WORK TASK: Repeat exactly the lines running from the first line of the data to the line containing "Task: Open the calendar date picker icon", both ends included, and nothing else; drop the pictures.

[[ RECORDS FOR THIS EXERCISE open ]]

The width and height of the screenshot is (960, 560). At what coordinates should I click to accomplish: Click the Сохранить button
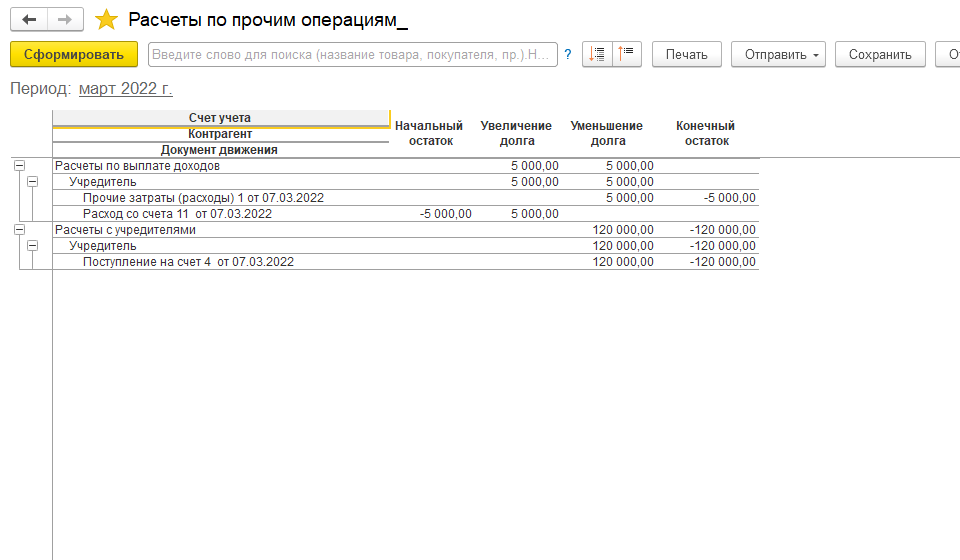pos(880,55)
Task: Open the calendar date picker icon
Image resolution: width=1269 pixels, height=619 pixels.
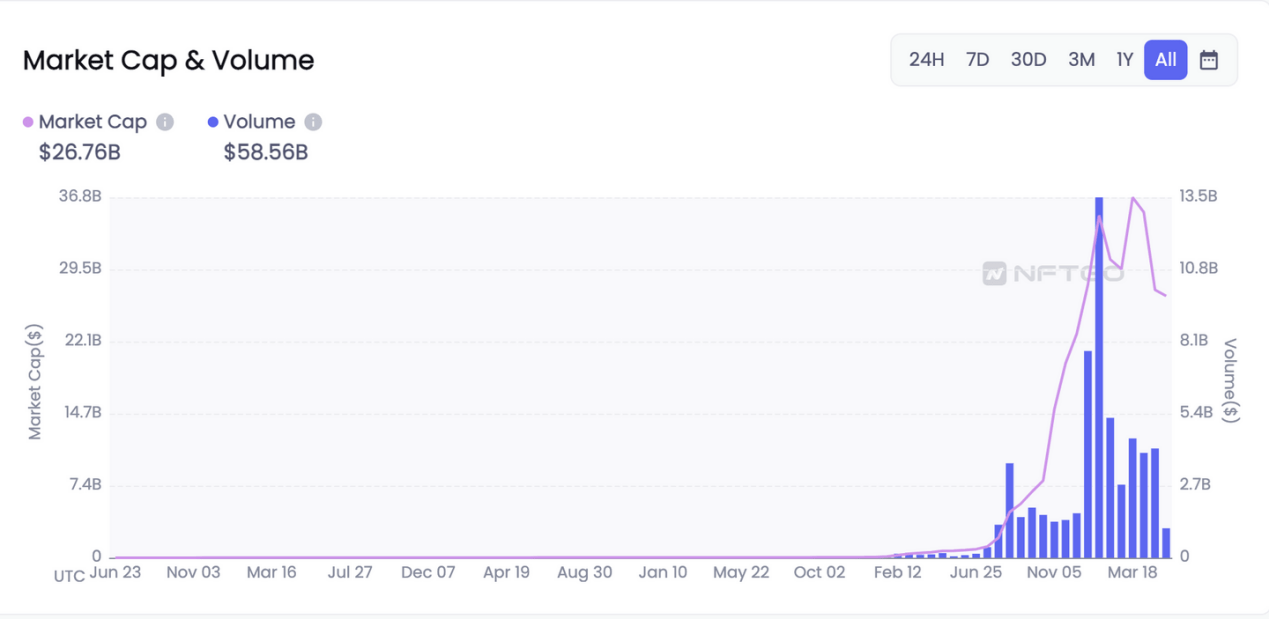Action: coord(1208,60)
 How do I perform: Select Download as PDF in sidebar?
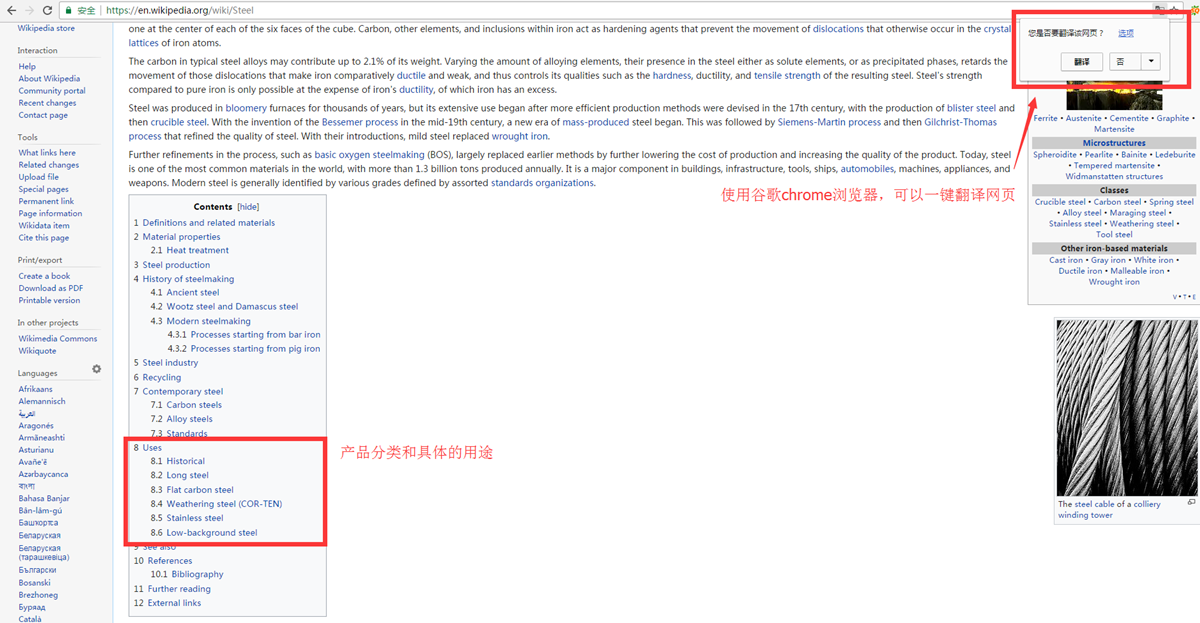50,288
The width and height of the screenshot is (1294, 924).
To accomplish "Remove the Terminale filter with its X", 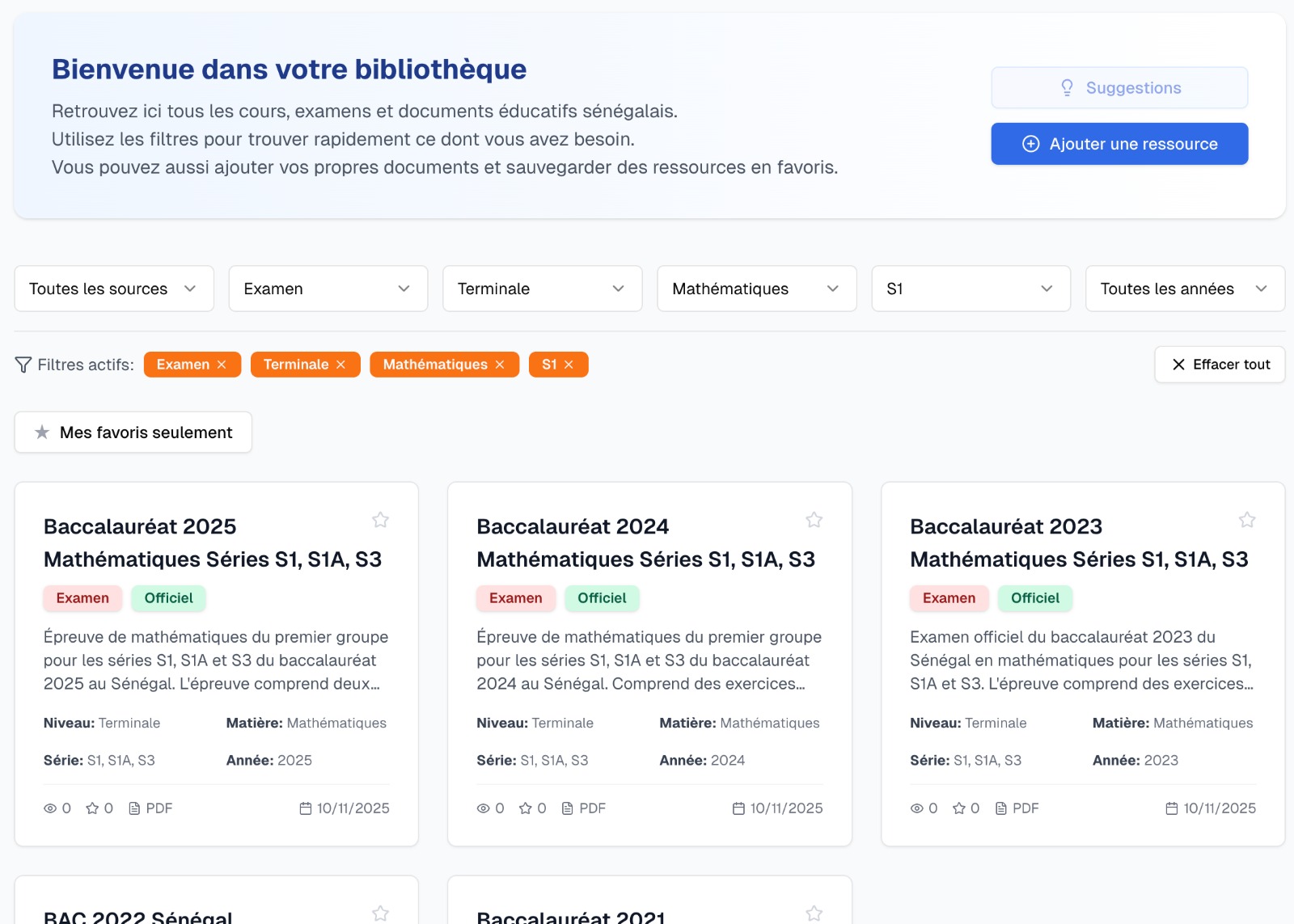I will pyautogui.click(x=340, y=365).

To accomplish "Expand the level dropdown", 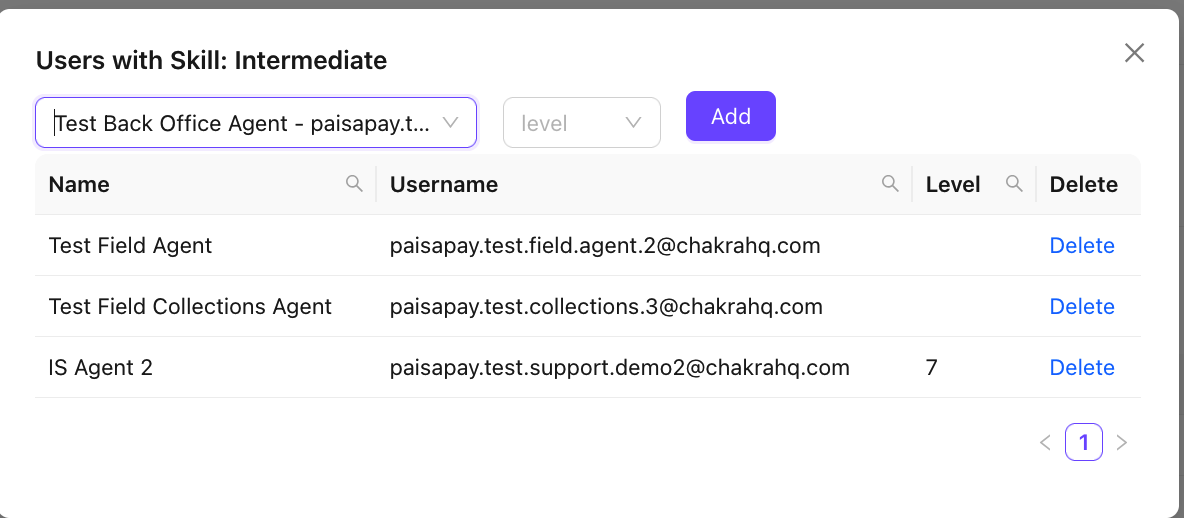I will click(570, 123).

[[ RECORDS FOR THIS EXERCISE closed ]]

WRITTEN ANSWER:
The width and height of the screenshot is (960, 560). At what coordinates should I click to accomplish: Click the Сохранить button
pos(880,55)
Task: Open the calendar date picker icon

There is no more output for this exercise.